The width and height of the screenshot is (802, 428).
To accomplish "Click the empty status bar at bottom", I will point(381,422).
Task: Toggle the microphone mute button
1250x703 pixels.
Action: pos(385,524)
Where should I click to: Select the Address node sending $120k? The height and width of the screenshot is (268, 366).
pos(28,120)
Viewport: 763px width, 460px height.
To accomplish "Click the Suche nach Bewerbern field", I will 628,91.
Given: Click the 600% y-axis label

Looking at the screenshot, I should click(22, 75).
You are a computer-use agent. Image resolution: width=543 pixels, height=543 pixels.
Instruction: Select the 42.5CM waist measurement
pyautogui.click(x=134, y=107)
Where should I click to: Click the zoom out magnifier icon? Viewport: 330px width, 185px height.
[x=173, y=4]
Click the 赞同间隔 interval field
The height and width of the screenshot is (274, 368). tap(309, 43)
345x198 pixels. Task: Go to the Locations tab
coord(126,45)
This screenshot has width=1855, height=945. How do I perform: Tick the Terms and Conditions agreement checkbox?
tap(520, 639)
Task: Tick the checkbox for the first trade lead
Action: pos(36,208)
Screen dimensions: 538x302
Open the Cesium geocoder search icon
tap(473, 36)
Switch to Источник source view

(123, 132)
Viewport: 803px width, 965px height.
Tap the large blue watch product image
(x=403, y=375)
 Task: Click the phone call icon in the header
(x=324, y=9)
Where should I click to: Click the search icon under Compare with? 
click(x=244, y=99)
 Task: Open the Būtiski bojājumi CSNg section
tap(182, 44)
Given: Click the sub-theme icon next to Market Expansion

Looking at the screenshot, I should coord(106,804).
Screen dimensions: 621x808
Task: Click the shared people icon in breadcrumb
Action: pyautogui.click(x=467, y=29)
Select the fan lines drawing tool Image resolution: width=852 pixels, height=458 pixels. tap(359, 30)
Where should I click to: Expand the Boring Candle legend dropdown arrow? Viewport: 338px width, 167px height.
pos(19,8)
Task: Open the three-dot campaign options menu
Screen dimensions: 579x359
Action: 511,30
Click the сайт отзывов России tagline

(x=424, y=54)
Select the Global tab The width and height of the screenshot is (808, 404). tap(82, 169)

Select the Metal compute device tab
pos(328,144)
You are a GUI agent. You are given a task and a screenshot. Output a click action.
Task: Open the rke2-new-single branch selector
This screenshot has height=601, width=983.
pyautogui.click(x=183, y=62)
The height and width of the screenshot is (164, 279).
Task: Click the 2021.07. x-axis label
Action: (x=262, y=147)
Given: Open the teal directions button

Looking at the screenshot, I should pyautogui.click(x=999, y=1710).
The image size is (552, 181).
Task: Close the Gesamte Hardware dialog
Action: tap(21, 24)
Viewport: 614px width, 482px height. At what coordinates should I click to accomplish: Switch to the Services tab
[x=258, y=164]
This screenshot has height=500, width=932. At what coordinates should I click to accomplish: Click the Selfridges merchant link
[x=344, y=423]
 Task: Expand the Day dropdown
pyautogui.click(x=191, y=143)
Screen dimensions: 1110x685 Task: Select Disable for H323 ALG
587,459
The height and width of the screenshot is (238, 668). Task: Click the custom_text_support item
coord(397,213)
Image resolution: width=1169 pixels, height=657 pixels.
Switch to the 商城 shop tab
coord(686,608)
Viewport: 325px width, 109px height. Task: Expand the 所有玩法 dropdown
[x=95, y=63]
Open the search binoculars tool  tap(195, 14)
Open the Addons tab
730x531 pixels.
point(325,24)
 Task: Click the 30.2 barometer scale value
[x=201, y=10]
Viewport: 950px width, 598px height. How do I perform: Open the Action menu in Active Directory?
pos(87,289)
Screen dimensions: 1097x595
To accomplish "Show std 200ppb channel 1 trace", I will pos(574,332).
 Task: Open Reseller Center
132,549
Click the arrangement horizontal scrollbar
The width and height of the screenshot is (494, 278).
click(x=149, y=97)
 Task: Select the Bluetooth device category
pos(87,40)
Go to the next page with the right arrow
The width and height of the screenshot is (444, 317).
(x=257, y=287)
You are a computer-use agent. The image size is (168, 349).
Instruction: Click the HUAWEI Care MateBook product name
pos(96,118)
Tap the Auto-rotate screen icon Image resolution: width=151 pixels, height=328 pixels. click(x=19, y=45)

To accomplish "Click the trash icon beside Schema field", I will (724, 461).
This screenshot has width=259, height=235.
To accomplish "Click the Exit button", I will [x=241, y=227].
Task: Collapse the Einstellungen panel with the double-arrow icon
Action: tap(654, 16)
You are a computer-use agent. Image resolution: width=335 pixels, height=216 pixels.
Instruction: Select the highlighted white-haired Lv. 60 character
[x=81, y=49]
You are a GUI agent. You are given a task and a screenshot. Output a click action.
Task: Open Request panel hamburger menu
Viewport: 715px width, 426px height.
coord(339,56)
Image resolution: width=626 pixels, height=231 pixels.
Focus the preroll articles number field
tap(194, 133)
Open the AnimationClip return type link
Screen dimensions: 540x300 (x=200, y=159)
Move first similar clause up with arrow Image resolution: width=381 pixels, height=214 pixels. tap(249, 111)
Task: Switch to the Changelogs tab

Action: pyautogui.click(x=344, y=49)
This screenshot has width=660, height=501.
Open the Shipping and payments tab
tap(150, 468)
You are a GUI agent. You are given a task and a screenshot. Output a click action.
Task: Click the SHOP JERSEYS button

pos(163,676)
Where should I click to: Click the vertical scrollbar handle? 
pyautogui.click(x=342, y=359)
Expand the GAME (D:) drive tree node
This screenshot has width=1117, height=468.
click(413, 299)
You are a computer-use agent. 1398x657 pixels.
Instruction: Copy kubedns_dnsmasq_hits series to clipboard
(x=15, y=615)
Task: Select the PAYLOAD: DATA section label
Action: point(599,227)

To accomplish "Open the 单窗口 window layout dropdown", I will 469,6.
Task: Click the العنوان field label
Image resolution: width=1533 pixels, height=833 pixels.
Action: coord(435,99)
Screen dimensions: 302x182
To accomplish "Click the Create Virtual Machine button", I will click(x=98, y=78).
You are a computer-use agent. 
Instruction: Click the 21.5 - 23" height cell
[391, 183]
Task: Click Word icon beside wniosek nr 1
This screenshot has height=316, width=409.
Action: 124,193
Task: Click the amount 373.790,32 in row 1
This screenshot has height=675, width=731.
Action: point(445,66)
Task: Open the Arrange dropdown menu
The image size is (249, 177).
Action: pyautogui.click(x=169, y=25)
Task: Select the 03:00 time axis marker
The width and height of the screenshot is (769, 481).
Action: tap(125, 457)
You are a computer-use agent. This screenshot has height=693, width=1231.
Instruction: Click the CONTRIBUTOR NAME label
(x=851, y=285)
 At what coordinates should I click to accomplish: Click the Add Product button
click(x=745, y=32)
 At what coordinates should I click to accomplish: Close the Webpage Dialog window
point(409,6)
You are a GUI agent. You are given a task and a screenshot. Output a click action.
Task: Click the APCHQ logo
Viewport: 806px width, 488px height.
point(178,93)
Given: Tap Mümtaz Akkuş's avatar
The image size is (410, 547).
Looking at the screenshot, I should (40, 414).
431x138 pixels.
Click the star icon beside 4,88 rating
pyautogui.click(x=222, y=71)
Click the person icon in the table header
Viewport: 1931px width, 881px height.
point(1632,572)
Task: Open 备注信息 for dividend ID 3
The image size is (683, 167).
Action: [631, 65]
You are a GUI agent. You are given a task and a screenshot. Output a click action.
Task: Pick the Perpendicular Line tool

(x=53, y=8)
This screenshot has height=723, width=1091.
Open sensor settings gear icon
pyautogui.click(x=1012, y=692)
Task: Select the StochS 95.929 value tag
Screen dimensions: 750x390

+-------+

### WHAT TO PRODUCE
Copy verbatim, from the listing above, each line from the one containing "Task: Select the Bluetooth device category" down to the one containing "You are a computer-use agent. 1398x657", inclusive.

### WRITTEN RESPONSE
 Task: Select the Bluetooth device category
pos(87,40)
Go to the next page with the right arrow
The width and height of the screenshot is (444, 317).
(x=257, y=287)
You are a computer-use agent. The image size is (168, 349).
Instruction: Click the HUAWEI Care MateBook product name
pos(96,118)
Tap the Auto-rotate screen icon Image resolution: width=151 pixels, height=328 pixels. click(x=19, y=45)

To accomplish "Click the trash icon beside Schema field", I will (724, 461).
This screenshot has width=259, height=235.
To accomplish "Click the Exit button", I will [x=241, y=227].
Task: Collapse the Einstellungen panel with the double-arrow icon
Action: tap(654, 16)
You are a computer-use agent. Image resolution: width=335 pixels, height=216 pixels.
Instruction: Select the highlighted white-haired Lv. 60 character
[x=81, y=49]
You are a GUI agent. You are given a task and a screenshot. Output a click action.
Task: Open Request panel hamburger menu
Viewport: 715px width, 426px height.
coord(339,56)
Image resolution: width=626 pixels, height=231 pixels.
Focus the preroll articles number field
tap(194, 133)
Open the AnimationClip return type link
Screen dimensions: 540x300 (x=200, y=159)
Move first similar clause up with arrow Image resolution: width=381 pixels, height=214 pixels. tap(249, 111)
Task: Switch to the Changelogs tab

Action: pyautogui.click(x=344, y=49)
This screenshot has width=660, height=501.
Open the Shipping and payments tab
tap(150, 468)
You are a GUI agent. You are given a task and a screenshot. Output a click action.
Task: Click the SHOP JERSEYS button

pos(163,676)
Where should I click to: Click the vertical scrollbar handle? 
pyautogui.click(x=342, y=359)
Expand the GAME (D:) drive tree node
This screenshot has width=1117, height=468.
click(413, 299)
You are a computer-use agent. 1398x657 pixels.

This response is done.